A few different options, I'm not sure which is "correct". 1) I spent quite a lot of time trying to figure out how the "wrongurl" host was getting picked up by the CLI. Maybe I'm dumb but I did not expect commands like databricks clusters to infer from the bundle config. 2) If it is inferring config from the bundle, I think it should output that it is doing so, so it's clear. I spent waaaay too much time debugging .databrickscfg and environment variables trying to figure out where the host was coming from 3) Maybe it would make sense to embed more "infer from bundle" commands within databricks bundle and leave databricks <command> to stick to .databrickscfg / env vars etc.

Actual Behavior

CLI inferred host from the bundle in the same path.

OS and CLI version

Tried on both v0.209.1 and v0.217.1

Is this a regression?

I didn't check, but I suspect this behavior changed when bundles were added.

Some additional background. In this case the CI/CD is deploying a bundle, however as part of the deployment we connect to another workspace and use databricks-connect to execute some ddl updates to keep a legacy hive metastore up to date. This connect was running in a seperate github actions job isolated from the bundle deploy, so it was very unexpected that the CLI was still picking up the bundle host.

andrewnester commented 5 months ago

Hi!
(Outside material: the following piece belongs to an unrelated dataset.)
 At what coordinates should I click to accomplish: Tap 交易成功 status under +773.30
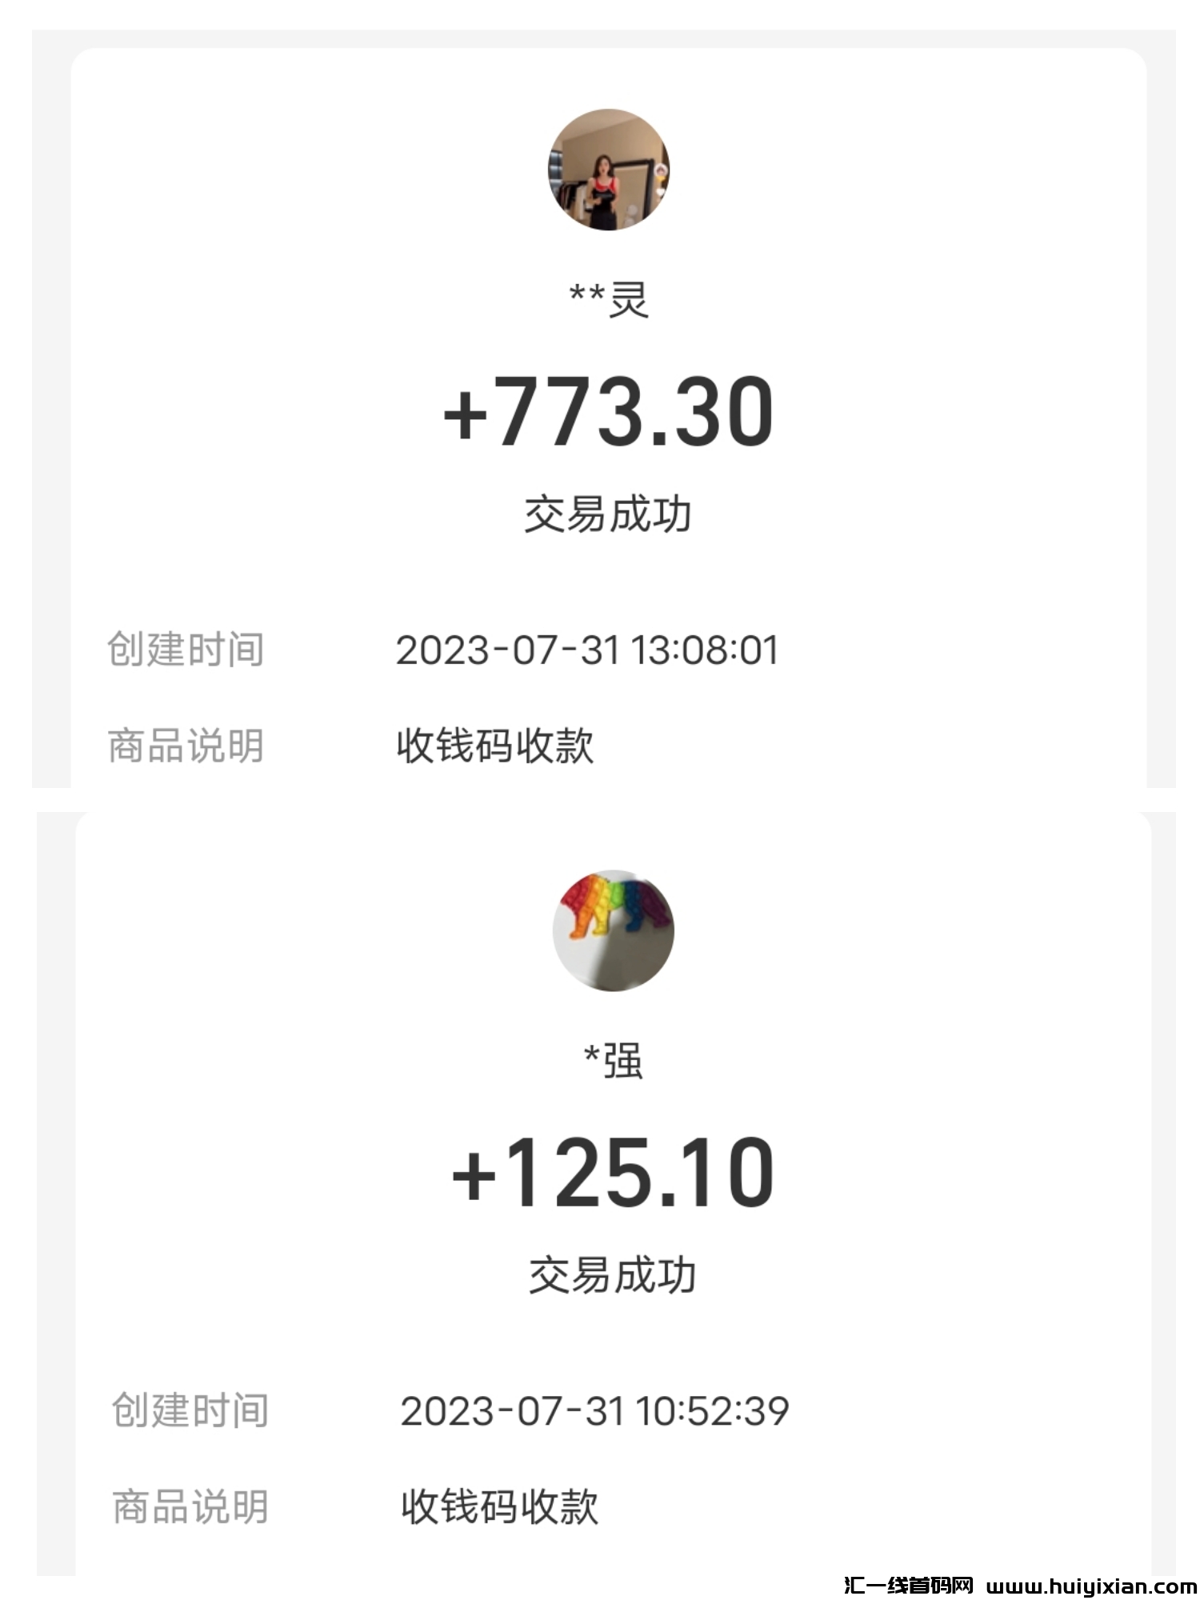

Even though confusing, this is a behaviour made by design when using bundles to optimise for DABs experience, e.g. creating clusters for your bundle jobs or list pipeline or job runs for your bundle and etc.

I spent quite a lot of time trying to figure out how the "wrongurl" host was getting picked up by the CLI.... If it is inferring config from the bundle, I think it should output that it is doing so, so it's clear.
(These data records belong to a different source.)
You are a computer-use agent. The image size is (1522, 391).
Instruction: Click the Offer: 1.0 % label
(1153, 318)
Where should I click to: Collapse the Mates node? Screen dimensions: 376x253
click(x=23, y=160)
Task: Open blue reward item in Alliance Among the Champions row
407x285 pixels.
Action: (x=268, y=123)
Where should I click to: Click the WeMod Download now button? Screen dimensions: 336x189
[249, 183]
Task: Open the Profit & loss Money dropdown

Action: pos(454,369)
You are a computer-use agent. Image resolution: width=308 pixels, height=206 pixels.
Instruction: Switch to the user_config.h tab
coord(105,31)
You can use databricks auth describe command which can help you figure out where certain config values are coming from. In this case it will indicate that host value is coming from bundles

brookpatten commented 5 months ago

I get what you're saying, but when i'm specifying -p profile there is no ambiguity about what I'm trying to do. It's unintuitive that the cli confuses inferred bundle config over an explicit flag. Explicit flags should have precedence.
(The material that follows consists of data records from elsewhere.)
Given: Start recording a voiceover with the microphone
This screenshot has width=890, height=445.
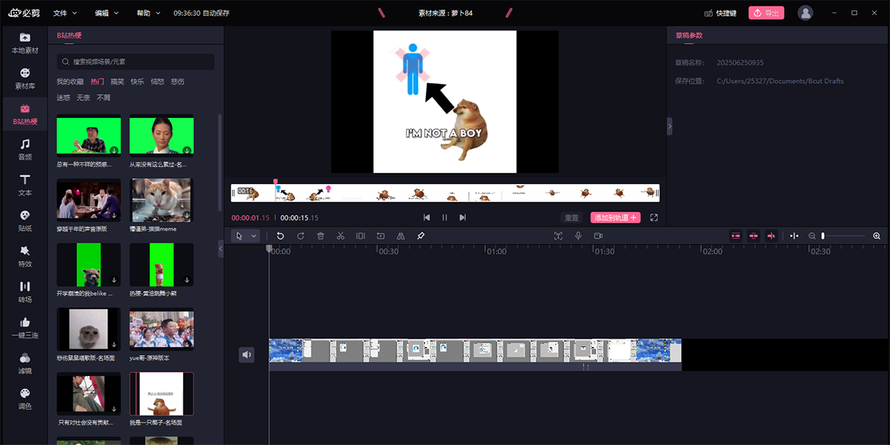Looking at the screenshot, I should click(x=579, y=235).
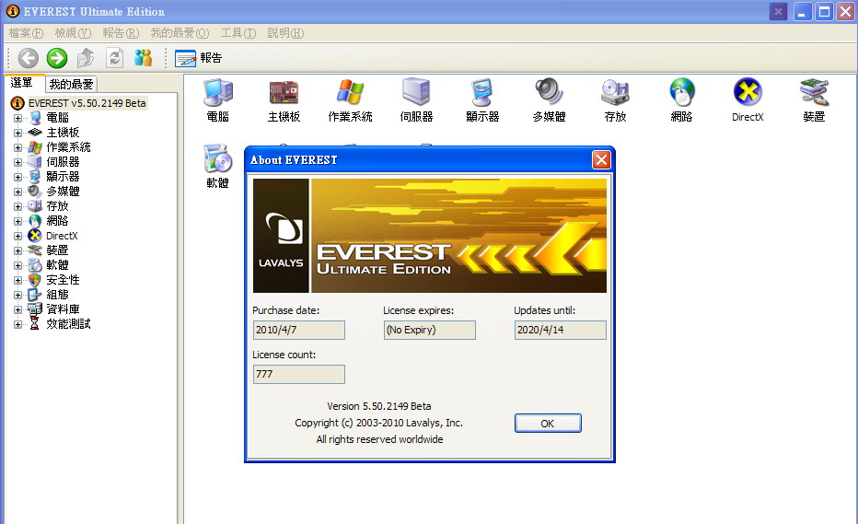
Task: Click the green forward arrow toolbar button
Action: (57, 58)
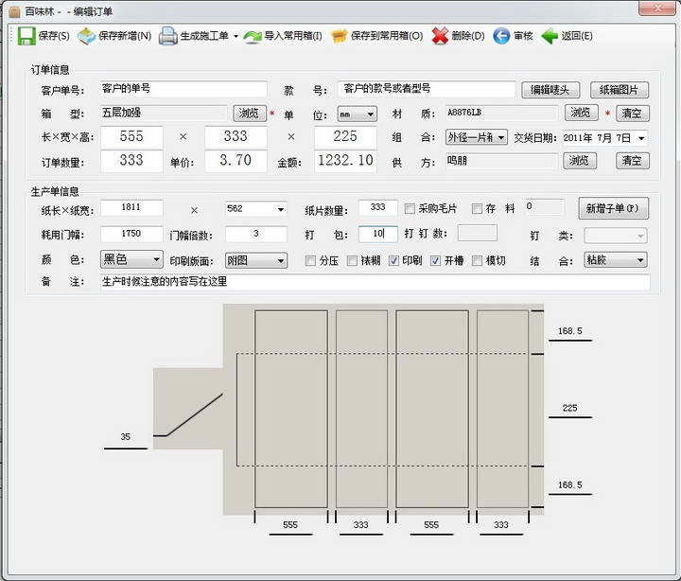This screenshot has height=581, width=681.
Task: Click the red X Delete (删除) icon
Action: point(440,36)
brookpatten commented 5 months ago

One additional point which may contribute to confusion: databricks vscode extension does not appear to follow this same logic and infer from bundle. If it was consistent across tools it would make more sense.

NodeJSmith commented 4 months ago

FWIW, I've raised a similar issue after spending a considerate amount of time troubleshooting a similar auth issue.

I do not agree that the current behavior is optimal - if I provide a command line argument it should be used, regardless of the environment. I can't always control the environment, but I can control what arguments I provide to the CLI binary. If I can't trust that the arguments I'm providing to the CLI are being used, it makes it hard to ever feel confident using the CLI.

In fact, I currently have a shell function that just unsets all of my databricks variables that I call whenever I am having issues with the CLI auth. I'm about to make another one to delete databricks.yml and the .databricks directory created by the VS Code extension so I can switch profiles when in a project directory - I appreciate the idea behind inferring values from the environment, but it shouldn't be at the expense of what the user directly provides.

brookpatten commented 4 months ago

I currently have a shell function that just unsets all of my databricks variables that I call whenever I am having issues with the CLI auth

Same.

The fact that these even exist is a good indicator that the current behavior is unintuitive.

dernat71 commented 1 month ago

+1 ! I manage my authentication via environment variables and, now, even simple commands like databricks clusters list are failing saying that I need to specify a target (Error: please specify target) when in a bundle-enabled project. Bundles are a nice addition, but shouldn't interfere with your authentication context..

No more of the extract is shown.